5 seasons Oklahoma State -- 1979 thru 1983
5 seasons Miami -- 1984 thru 1988
The Canes were a sporadically talented but vulnerable team when Johnson took over. That's why they were 12 point home underdogs in Schnellenberger's final game, and 7 point underdogs on a neutral site to Auburn in Johnson's first game as coach. There was absolutely no guarantee the program would continue on the same path, and not be a one-and-done. As much as I like Schnellenberger, why are we supposed to ignore the -- in retrospect -- incomparably inept handicapping he displayed by bolting the Canes program in the mid '80s? I always have to laugh when he bemoans how many titles he might have won if he'd remained.
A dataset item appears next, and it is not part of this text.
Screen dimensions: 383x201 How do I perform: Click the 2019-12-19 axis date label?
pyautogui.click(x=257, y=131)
That's like my buddies in Las Vegas who have all the winners on the 7 PM games at 11 PM. Johnson wisely accepted the Miami job after Sam Jankovich was even more astute in pursuing Johnson, who was hardly a household name or hot commodity. That chain of genius equates to Hall of Fame. Schnellenberger can accept the ever popular might-have-been praise, the Spectacular Bid Award.
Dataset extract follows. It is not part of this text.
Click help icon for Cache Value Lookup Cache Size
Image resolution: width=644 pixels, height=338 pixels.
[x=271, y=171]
Besides, Jimmy Johnson inherited great quarterbacks like Bernie Kosar and Vinny Testaverde from Schnellenberger, but he also found Steve Walsh, and left the likes of Craig Erickson and Gino Torretta for Erickson. Once Erickson had to rely on his own quarterback recruiting it was disasters like Frank Costa, Ryan Collins, Alan Hall and Chris Walsh.
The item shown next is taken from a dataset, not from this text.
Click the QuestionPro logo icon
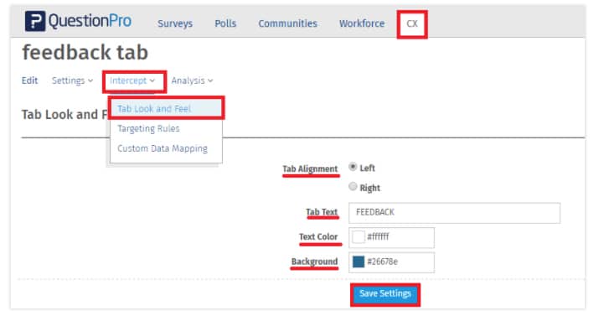 coord(35,21)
The Miami program was a fortified dynasty when Erickson was summoned from Washington State. Johnson had built a talent base throughout the roster and the defense, in particular, was dominant, far more dependable than Schnellenberger's version. During Johnson's final three seasons and spilling over into Erickson's reign it was almost unheard of for the Canes to be an underdog. When Erickson left the program it was leaking all over the place, with three consecutive bowl defeats including two embarrassing routs and a loss in the Orange Bowl, blowing a 4th quarter lead. The Pell Grant scandal was under Erickson's watch.
The guy I wish had stayed in Coral Gables was Johnson, not Schnellenberger or Erickson. Spin doesn't work with me. I have dozens of those games on tape. Johnson's multiple offense suffered when he had an error prone dunce like Testaverde at quarterback against smart defenses, throwing away a national title against Penn State when all he had to do was hand off to Alonso Highsmith. Once Erickson's vulnerable one-back was installed, there was nonsense like tiny Leonard Conley asked to dive toward the goal line in vital situations with three receivers standing out there, accomplishing absolutely nothing. Conley was abused in those spots during key road games at Florida State in 1989 and Notre Dame in 1990. It was beyond ridiculous that the 1990 team was out of title contention during bowl season, with two losses despite preseason #1 ranking and 14 point favoritism in the opener at BYU.
Besides, it was simply more fun as a fan under Johnson, including the wonderful, "Run it up, Jimmy...Run it up," chant, during his final game as Canes coach, the Orange Bowl win over Nebraska after the 1988 season. With Erickson you mostly looked for him in local bars.